Project

General

Profile

Feature #16254

MRI internal: Define built-in classes in Ruby with `__intrinsic__` syntax

Added by ko1 (Koichi Sasada) over 1 year ago. Updated 9 months ago.

Status:
Closed
Priority:
Normal
Target version:
-
[ruby-core:95344]

Description

Abstract

MRI defines most of built-in classes in C with C-APIs like rb_define_method().
However, there are several issues using C-APIs.

A few methods are defined in Ruby written in prelude.rb.
However, we can not define all of classes because we can not touch deep data structure in Ruby.
Furthermore, there are performance issues if we write all of them in Ruby.

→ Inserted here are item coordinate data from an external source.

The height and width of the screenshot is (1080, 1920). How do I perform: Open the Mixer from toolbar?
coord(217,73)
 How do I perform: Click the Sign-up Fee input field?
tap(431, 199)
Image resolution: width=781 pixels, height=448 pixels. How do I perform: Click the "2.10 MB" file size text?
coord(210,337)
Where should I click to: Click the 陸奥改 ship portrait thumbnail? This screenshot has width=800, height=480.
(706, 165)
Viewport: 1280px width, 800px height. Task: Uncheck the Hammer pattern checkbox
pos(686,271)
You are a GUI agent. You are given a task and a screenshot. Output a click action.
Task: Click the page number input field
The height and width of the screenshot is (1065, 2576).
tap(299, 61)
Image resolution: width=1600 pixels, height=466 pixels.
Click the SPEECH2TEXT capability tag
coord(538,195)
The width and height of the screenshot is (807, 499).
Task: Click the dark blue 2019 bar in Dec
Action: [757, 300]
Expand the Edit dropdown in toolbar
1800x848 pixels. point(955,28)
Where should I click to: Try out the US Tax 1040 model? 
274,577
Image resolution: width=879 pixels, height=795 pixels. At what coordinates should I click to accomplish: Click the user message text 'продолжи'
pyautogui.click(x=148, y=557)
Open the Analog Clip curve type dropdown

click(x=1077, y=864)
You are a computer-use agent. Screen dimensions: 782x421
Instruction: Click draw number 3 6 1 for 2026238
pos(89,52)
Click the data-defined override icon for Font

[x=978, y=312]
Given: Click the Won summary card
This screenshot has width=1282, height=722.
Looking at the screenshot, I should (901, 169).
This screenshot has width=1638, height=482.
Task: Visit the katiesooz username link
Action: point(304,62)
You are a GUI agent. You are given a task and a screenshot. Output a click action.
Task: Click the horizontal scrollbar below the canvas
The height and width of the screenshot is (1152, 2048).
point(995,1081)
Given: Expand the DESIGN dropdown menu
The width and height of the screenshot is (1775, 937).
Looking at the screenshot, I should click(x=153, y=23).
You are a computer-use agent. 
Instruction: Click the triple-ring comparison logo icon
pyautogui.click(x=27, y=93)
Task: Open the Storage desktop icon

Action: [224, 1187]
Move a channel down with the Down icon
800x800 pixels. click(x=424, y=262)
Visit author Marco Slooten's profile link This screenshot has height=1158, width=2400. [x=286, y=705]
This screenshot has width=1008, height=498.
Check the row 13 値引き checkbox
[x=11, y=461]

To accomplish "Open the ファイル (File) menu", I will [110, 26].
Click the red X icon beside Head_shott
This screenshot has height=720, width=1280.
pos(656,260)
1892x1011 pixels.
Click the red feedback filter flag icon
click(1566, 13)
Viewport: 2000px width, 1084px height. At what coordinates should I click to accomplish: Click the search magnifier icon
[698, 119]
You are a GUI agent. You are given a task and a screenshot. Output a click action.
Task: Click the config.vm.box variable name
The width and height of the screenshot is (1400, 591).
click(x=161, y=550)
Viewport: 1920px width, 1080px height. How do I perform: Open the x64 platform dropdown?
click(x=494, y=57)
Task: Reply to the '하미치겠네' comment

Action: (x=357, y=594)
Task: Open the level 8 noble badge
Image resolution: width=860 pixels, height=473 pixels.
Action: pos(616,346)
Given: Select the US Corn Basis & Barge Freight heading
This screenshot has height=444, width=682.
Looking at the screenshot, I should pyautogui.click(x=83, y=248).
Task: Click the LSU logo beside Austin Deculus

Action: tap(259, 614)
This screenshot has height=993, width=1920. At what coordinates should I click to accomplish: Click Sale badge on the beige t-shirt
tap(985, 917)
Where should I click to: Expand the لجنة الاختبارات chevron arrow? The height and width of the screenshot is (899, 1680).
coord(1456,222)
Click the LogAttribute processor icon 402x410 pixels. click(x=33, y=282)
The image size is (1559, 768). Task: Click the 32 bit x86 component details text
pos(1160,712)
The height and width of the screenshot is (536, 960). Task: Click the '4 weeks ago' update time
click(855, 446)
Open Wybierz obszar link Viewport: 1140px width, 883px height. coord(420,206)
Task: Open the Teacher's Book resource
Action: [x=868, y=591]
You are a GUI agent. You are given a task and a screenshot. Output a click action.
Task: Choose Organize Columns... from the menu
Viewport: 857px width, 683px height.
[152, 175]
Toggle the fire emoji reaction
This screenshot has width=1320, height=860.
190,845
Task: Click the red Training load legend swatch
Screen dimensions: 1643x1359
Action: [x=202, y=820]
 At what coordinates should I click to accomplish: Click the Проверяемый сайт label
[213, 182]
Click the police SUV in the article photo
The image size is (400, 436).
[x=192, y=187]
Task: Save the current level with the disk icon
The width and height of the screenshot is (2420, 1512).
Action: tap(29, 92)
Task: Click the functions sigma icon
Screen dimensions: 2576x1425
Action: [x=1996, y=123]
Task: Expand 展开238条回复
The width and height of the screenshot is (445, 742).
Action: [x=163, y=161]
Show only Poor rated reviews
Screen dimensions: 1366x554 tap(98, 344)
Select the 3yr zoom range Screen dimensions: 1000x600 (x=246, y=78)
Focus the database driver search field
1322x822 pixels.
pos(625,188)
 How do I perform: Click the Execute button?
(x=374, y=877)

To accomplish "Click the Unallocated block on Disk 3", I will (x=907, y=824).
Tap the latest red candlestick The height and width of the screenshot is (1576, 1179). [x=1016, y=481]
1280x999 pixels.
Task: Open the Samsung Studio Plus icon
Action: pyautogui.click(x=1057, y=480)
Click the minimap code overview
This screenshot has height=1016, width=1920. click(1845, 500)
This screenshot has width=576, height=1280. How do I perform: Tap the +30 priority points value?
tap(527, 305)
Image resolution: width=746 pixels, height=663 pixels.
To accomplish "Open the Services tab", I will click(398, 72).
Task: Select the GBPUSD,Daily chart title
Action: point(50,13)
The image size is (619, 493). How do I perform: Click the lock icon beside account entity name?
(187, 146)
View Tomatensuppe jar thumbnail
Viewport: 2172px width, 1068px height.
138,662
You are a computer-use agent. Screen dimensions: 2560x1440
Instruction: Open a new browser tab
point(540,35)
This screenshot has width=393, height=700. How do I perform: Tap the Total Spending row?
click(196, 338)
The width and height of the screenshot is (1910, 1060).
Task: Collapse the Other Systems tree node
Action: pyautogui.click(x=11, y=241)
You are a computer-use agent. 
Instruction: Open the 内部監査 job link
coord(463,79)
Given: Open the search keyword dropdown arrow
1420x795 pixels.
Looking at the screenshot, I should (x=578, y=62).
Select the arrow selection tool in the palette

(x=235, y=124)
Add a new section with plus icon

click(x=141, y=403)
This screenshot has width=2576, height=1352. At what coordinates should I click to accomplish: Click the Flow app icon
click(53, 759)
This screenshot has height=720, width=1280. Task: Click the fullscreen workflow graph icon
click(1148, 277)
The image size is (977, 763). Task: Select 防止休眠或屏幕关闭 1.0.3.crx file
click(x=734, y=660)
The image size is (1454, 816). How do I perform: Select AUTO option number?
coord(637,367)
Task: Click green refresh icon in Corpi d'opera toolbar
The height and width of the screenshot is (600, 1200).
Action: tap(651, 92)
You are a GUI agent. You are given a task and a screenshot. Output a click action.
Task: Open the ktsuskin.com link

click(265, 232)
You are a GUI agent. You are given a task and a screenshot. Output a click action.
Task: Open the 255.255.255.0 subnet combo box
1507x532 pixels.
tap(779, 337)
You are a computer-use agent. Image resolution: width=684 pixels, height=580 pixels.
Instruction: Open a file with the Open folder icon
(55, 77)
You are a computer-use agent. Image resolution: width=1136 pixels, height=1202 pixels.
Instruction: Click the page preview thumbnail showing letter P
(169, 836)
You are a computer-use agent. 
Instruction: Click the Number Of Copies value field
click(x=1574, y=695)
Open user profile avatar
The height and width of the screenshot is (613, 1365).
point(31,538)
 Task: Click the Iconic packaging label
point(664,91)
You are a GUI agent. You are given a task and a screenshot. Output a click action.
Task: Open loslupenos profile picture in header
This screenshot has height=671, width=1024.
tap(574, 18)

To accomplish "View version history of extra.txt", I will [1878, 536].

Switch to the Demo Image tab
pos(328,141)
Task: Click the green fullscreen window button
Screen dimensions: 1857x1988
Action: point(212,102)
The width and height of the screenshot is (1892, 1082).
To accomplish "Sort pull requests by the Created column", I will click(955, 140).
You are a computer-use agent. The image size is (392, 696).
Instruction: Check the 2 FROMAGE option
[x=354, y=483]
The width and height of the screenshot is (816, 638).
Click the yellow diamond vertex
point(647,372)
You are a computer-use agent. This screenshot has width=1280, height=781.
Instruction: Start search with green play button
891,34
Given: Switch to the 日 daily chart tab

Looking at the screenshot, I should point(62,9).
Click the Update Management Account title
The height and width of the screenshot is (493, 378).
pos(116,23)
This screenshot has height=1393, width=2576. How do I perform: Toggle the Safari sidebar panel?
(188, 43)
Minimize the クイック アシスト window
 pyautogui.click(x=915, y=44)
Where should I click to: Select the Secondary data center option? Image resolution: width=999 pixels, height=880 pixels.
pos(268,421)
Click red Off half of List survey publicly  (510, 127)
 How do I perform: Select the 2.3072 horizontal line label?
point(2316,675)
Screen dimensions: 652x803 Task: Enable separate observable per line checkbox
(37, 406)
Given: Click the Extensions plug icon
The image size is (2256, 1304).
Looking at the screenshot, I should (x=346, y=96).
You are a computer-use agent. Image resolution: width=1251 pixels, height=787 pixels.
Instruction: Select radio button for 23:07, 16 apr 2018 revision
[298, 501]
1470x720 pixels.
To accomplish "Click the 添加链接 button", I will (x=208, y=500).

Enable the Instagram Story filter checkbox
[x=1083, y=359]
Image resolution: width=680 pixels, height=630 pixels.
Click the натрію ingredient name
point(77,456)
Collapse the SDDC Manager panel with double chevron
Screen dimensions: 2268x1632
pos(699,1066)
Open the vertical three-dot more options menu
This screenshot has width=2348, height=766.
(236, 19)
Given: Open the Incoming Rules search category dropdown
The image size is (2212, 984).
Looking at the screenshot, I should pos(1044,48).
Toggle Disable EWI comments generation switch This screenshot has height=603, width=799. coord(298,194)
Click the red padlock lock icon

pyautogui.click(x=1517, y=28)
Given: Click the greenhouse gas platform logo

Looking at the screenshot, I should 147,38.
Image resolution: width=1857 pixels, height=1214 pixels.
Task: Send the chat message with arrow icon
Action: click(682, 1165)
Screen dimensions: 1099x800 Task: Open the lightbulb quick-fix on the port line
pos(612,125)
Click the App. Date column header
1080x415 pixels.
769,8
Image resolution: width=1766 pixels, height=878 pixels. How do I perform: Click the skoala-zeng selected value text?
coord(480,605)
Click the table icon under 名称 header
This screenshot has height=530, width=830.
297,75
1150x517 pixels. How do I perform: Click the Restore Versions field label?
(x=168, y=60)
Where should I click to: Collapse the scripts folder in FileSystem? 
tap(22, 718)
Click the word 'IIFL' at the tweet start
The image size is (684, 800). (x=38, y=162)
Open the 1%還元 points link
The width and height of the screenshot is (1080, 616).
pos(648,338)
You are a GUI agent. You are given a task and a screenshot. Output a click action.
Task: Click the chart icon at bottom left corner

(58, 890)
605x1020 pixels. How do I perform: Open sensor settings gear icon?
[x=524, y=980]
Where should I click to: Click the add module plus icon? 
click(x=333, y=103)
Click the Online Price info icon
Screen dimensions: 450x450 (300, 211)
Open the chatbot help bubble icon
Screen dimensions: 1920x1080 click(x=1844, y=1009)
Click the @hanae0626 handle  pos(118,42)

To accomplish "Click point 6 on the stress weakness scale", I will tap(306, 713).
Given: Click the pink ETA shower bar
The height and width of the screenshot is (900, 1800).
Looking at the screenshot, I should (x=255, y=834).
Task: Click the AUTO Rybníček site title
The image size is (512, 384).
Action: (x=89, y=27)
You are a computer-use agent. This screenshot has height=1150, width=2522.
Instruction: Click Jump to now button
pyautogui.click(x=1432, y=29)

To solve this situation, I want to suggest written in Ruby with C intrinsic functions.
This proposal is same as my RubyKaigi 2019 talk https://rubykaigi.org/2019/presentations/ko1.html.

Terminology

  • C-methods: methods defined in C (defined with rb_define_method(), etc).
  • Ruby-methods: methods defined in Ruby.
  • ISeq: The body of RUbyVM::InstructionSequence object which represents bytecode for VM.

Background / Problem / Idea

Written in C

As you MRI developers know, most of methods are written in C with C-APIs.
However, there are several issues.

(1) Annotation issues (compare with Ruby methods)

For example, C-methods defined by C-APIs doesn't have parameters information which are returned by Method#parameters, because there is way to define parameters for C methods.
There are proposals to add parameter name information for C-methods, however, I think it will introduce new complex C-APIs and introduce additional overhead on boot time.

-> Idea; Writing methods in Ruby will solve this issue.

(2) Annotation issues (for further optimization)

It is useful to know the methods attribute, for example, the method causes no side-effect (a pure method).
Labeling all of methods including user program's methods doesn't seem good idea (not Ruby-way). But I think annotating built-in methods is good way because we can manage (and we can remove them when we can make good analyzer).

There are no way to annotate this kind of attributes.

-> Idea: Writing methods in Ruby will make it easy to introduce new annotations.

(3) Performance issue

There are several features which are slower in C than written in Ruby.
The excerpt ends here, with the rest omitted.